**DESCRIPTION OF THE TASK:** Extract from the entries below, exactly as given, only the lines from the line containing "1400x848 pixels." to the line containing "Task: Open the", both lines included.

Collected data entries
"""

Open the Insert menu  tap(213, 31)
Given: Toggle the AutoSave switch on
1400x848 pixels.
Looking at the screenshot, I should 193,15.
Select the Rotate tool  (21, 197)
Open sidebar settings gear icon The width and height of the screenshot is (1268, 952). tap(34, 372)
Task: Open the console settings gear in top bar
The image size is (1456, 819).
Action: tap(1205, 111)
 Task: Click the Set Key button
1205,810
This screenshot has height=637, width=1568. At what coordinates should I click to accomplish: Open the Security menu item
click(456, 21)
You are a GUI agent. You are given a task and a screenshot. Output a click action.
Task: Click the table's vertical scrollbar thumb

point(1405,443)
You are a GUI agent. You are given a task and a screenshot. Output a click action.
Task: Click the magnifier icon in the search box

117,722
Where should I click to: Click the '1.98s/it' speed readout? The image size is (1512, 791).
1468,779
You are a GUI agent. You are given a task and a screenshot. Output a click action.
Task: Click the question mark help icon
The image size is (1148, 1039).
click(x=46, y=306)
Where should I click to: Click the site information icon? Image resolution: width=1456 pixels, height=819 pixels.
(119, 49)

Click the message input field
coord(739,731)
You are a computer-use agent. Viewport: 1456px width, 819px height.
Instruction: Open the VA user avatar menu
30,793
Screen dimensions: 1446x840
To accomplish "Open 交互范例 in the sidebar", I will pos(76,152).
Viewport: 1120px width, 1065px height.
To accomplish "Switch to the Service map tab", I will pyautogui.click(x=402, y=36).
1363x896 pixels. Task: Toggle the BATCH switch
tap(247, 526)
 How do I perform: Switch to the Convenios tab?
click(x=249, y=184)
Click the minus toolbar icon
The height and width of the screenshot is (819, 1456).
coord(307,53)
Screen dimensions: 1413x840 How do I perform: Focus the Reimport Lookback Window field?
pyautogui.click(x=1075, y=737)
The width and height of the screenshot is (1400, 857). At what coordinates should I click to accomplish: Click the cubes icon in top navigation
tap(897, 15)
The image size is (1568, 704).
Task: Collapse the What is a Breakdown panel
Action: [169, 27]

"""

**RESPONSE BELOW:**
1400x848 pixels.
Looking at the screenshot, I should 193,15.
Select the Rotate tool  (21, 197)
Open sidebar settings gear icon The width and height of the screenshot is (1268, 952). tap(34, 372)
Task: Open the console settings gear in top bar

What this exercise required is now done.